No perdáis la sonrisa, chicos

Francisco Merino | 7 de febrero de 2012 a las 12:51

boha

Nos vamos a hartar de oír -de hecho, ya llevamos un tiempo escuchándolo por casi todas partes- que esto se ha puesto serio. ¿Y de qué hablamos cuando hablamos de esto? Pues se trata de ascender o, si queremos ser precisos en este momento, de pelear como descosidos para conseguirlo. Como mínimo, para que al Córdoba lo tomen en serio como candidato. Eso ya lo tiene ganado.
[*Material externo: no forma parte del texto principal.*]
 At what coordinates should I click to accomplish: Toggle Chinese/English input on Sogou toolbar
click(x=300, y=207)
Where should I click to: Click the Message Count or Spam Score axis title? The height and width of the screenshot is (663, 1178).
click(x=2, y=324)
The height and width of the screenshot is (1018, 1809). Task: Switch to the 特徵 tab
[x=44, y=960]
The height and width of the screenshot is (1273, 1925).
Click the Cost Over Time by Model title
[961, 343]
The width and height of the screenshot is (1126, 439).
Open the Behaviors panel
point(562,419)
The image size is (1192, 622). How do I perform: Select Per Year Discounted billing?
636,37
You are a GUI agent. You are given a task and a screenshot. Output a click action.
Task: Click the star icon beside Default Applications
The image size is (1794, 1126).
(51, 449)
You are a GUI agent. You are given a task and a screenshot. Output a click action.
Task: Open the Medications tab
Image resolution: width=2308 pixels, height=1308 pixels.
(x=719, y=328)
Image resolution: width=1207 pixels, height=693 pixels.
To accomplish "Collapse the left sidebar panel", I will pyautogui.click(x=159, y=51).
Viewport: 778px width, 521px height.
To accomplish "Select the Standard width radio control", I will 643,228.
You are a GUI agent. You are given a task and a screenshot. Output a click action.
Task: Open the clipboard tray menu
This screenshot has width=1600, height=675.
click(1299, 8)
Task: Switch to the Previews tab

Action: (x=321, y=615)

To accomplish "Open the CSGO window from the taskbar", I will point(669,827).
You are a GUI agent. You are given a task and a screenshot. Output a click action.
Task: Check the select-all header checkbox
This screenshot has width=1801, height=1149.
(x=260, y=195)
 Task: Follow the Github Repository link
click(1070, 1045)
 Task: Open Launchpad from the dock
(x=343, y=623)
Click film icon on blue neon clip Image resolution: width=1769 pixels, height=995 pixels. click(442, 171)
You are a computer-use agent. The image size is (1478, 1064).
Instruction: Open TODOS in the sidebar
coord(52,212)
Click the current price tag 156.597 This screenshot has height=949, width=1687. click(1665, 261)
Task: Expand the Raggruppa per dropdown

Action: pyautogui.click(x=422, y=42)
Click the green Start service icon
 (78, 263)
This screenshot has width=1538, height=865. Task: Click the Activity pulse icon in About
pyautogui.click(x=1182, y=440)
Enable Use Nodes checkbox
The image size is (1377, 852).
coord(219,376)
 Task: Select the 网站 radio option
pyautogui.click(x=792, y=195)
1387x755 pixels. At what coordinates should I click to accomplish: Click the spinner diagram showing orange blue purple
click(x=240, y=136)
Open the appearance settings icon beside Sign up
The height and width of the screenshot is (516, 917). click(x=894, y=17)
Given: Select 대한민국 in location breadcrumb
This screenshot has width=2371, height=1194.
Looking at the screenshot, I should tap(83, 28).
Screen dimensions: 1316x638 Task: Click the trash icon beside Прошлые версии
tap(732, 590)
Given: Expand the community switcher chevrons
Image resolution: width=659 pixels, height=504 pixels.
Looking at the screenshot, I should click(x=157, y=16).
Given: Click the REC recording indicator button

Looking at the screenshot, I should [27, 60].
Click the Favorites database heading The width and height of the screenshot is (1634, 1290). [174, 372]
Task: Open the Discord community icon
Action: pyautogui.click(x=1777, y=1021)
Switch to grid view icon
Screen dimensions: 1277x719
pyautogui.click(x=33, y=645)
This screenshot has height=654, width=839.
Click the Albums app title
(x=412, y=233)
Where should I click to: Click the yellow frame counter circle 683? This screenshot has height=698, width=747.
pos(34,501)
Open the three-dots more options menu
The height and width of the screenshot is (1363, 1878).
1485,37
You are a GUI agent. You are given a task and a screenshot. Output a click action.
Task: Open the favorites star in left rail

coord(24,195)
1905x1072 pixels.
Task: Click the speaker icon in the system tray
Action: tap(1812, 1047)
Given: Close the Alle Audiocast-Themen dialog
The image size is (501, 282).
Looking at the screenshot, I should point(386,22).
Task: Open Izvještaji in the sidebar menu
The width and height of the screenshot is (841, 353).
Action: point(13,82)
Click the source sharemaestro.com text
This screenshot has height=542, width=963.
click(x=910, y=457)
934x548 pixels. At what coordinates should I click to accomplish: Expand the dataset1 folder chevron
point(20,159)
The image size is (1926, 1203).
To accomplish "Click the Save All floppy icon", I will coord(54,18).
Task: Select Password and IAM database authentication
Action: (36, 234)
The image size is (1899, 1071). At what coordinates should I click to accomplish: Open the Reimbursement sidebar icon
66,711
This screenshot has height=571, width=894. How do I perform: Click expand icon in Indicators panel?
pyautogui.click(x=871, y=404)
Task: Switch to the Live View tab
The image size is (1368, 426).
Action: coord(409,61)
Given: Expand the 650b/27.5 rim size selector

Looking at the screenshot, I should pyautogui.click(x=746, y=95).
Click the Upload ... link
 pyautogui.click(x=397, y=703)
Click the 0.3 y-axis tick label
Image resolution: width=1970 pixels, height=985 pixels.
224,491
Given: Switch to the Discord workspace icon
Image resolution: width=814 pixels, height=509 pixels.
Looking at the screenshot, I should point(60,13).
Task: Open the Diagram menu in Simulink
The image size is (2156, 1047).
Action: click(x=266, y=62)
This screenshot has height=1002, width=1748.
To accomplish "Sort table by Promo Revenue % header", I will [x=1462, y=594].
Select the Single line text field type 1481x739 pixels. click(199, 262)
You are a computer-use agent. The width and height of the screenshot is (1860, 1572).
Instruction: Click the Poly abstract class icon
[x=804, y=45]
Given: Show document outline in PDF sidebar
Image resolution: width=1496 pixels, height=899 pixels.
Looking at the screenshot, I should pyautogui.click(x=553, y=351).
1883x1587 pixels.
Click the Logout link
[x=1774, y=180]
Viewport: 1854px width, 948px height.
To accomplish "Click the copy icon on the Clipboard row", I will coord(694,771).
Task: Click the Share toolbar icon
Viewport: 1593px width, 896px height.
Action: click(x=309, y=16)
Lo de subir es matemáticamente posible y futbolísticamente probable, lo que ya es un motivo suficiente como para abordar la cuestión con seriedad absoluta. Pero sin perder la sonrisa. El Córdoba es un equipo feliz por lo que hace y no debería dejar de serlo. No hay que dejar sitio para que se instale la angustia. Los futbolistas salen al campo y hacen su trabajo de un modo que les produce satisfacción. Sus aficionados se divierten con lo que ven. Hay victorias, lo que ayuda bastante a que esa sensación de entusiasmo se propague. Pero también en los días malos, en aquellos en los que el marcador es más feo de lo previsto o los planes se han torcido por culpa propia, ajena o compartida, se aprecia en el cordobesismo una mezcla de comprensión y orgullo que parecía perdida desde hace años. En la última jornada ocurrió en Almería. Sería muy fácil decir que ese partido, en el campo de un ex Primera con futbolistas de renombre y mucho dinero invertido, es uno de los que se dan por perdidos con el calendario en la mano. Hay un buen puñado de excusas que sonarían muy bien. Pero este Córdoba no es de los que se conforma con su suerte. Perdió de rebote, en el último suspiro del tiempo añadido, y no se escuchó a nadie quejarse. Al contrario, salió a la palestra Paco Jémez y poco menos que se echó la culpa a sí mismo y a sus futbolistas. Gestos así son los que hacen que una afición golpeada por una cadena de decepciones brutal se haya reenganchado al sueño de hacer algo sonado. Vuelven las marchas blanquiverdes, las caravanas hasta donde haga falta para arropar a un equipo rebelde

Quizá el precedente más cercano de una comunión similar haya que buscarlo en aquel curso del cincuentenario, el 2004-05, un campeonato que dejó una marca imborrable y una lección inolvidable: fue el compendio, brutal y exagerado, de todas las carencias y virtudes de un club que estrenó su himno representando en carne propia las estrofas creadas por su autor. Sí, el Córdoba confirmó que es una seña de identidad y que, para y bien para mal, los corazones de los blanquiverdes le profesan una pasión infinita. Después de sumar ¡12 puntos! en una primera vuelta calamitosa, se transformó -en cuerpo y alma- para gatear desde lo más profundo del infierno hasta asomarse a la boca del pozo. Estuvo cerca el milagro. Quince mil personas aplaudieron en El Arcángel y aclamaron como a héroes a unos jugadores que bajaron a Segunda División B en la penúltima jornada. Hubiera sido la salvación más asombrosa en toda la historia del fútbol español. Ahora el Córdoba ha dado la vuelta a la situación y pelea por el ascenso más increíble que se haya conocido. No se prevé que vaya a bajar la cabeza por más golpes que reciba. Y le esperan unos cuantos. El Córdoba corre sin mirar hacia atrás, con la fe de los que saben que hay clubes a los que no se les presentan oportunidades así todos los años. A veces hay que esperar muchos para que suceda algo parecido a esto. Casi una vida. El Córdoba ya está ascendiendo.